• [Document section]:
|---|
The book started as interviews for your personal website. At what point did you realize it was going to become a book and how did that process take place?

When I first started doing interviews for my website, it was just for pure fun. I remember my first real big interview was with Charlotte Stewart and that was such a thrill. To document a lot of her stories from Eraserhead and what it was like to live as an actor working on Twin Peaks…it was so fascinating! It just built from there and I did that for close to a year and thought I was really done. I think I was consciously looking for the next big creative outlet in my life, and my wife said something about doing a book. And someone else on Twitter said I should do an e-book. And I just thought, you know, I want to do something new and fresh, and the book just sprang up from there. I thought I was just done with all the interviews, but I’d really just touched the tip of the iceberg. I remember Tony Krantz, who was Mark Frost and David Lynch’s main television agent – he was one of the first guys I talked to once I decided to do the book. And once he started talking, I just knew I had something: a lot of interesting avenues to pursue!

It’s one of those things where each person you talk to opens up five more people.

Exactly. I self-published the book myself so [looking for a publisher] didn’t really hinder me. Surprisingly, I was able to get everybody in the book to talk to me without a publisher. And really, that was only a big deal for one big name. Whom I don’t think was going to talk to me anyway. It was nice to have that creative independence and have that final say, not be at the mercy of someone else who may or may not understand Twin Peaks and its phenomenon.


I notice you have a lot of stuff about Blue Velvet on the site. Would you say you’re a big David Lynch fan outside of Twin Peaks or are you more interested in his work collaborating with Frost? And I guess the same could go with Frost. Are there other Frost works, either Storyville or his work on Hill Street Blues, that you are into? Or are you more interested in where they coincide?
|---|
• [Supplied material]:
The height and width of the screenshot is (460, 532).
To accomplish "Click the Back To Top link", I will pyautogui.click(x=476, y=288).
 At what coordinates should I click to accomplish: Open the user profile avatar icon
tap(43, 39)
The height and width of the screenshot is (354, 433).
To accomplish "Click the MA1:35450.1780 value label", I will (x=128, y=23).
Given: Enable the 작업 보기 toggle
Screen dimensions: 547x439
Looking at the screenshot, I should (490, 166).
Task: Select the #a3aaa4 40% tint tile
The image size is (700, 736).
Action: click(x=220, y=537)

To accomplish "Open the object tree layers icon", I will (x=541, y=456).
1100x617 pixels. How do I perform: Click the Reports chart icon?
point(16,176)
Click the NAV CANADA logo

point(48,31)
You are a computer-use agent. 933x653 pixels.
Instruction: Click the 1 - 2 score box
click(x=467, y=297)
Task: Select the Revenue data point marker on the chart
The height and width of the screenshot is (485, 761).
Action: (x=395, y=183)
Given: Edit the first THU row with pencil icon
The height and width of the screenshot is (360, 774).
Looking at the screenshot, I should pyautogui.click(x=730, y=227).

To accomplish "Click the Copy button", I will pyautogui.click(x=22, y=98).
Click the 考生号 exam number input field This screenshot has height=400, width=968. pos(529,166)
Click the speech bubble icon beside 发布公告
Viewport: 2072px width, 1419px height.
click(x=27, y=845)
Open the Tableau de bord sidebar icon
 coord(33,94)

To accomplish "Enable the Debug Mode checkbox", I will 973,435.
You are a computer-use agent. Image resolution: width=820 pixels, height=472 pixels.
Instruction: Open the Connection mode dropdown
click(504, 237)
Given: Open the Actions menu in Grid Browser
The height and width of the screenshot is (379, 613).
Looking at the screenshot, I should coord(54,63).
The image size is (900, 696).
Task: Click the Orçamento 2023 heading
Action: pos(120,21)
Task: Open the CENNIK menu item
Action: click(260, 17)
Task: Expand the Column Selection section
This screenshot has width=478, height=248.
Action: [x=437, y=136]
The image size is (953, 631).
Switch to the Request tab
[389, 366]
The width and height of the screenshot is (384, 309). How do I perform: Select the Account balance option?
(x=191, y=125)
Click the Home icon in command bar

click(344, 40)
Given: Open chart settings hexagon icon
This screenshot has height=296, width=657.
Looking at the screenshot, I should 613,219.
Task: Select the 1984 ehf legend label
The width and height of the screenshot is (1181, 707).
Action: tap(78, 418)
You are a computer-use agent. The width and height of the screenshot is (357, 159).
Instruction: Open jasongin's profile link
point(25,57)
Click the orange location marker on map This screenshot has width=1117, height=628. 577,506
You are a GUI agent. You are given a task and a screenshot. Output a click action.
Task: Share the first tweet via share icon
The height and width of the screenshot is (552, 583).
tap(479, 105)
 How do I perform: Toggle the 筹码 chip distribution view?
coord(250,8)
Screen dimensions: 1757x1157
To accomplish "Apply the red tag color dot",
|---|
• [Objectives]:
• A. Name every person the Twin Peaks book interview identifies by name.
• B. In the Twin Peaks book interview, what reason does the author give for valuing self-publishing?
• C. Continue the Twin Peaks book interview from its last question.

• [Responses]:
• A. Charlotte Stewart, Tony Krantz, Mark Frost, David Lynch

• B. Self-publishing gave the author creative independence and the final say. The author was not at the mercy of someone who might not understand Twin Peaks and its phenomenon.

• C.
I would just say I’m a very selective fan of both of them. I like a lot of David’s films, like I love Blue Velvet, and Eraserhead, and The Elephant Man. Dune is not something I sit around and watch very often. Since I was doing this book I thought I had to do my due diligence to really understand both of those guys and their body of work. So I really enjoyed The List of Seven, Mark’s novel, and the Six Messiahs. Just aside from film and TV, those guys have been into so much more. Mark was a playwright up in Minnesota and I heard some pretty wild ideas that he pursued, it’s kind of like, man I would have loved to check that out.

The Idi Amin musical!

Yes, he did that. I forgot that was in the book! And David, on the other hand, he’s done art exhibits and all kinds of stuff. It’s tough to track it all down and consume it. If you look at the greatest moments of Twin Peaks, they’re usually directed by Lynch but Frost was behind the story and he got the story to where Lynch could knock it out of the park. I just felt like they needed each other to make Twin Peaks work. And when they were together it was dynamite.

I saw that you were a musician from your website. After reading the book that doesn’t surprise me because you pay a lot of intricate attention to the music and to [composer] Angelo Badalamenti. I don’t understand musical composition or arrangement at all, yet it was totally absorbing – the way you described it, the detail you went into. Did you know that was going to be a big part of it going in?

If you read the book, a lot of people call the music another character unto itself. That character is there from the beginning to the end and it’s like this looming presence. I was afraid I didn’t pay enough attention to the music in the book! There were a lot of people involved in that music, I mean aside from Angelo there was a lot of material I couldn’t even fit into the book. From guys like Kenny Landram, who played the synth on everything and the guy named Art Polhemus who was the engineer for [Julee Cruise's album] Floating Into the Night and the whole Twin Peaks soundtrack and Wild at Heart. He was twisting the knobs and making everything sound like it did through that whole time period.

I really didn’t know the extent to which so many hands were involved, not just performing but actually contributing to the music creatively. They’re across the country in New York doing all this recording, all this creation, and somehow it’s making itself felt on this TV show across the country that is going out to all these homes. It’s a perfect little microcosm of what the show did in all of its aspects.

Yeah. Angelo was one of the very last people I talked to over the span of 2 1/2 years and I was kind of sweating it. I was like, I have to have Angelo, I can’t do this book without him. So that was a huge sigh of relief.

To get specific with other people involved with the show, we’ll start with the writers Robert Engels and Harley Peyton. Do you see particular differences in their approaches to the material?

If you see episodes that say “written by Bob Engels and Harley Peyton,” I believe they basically were writing sections separately. I don’t think there was a lot of collaboration.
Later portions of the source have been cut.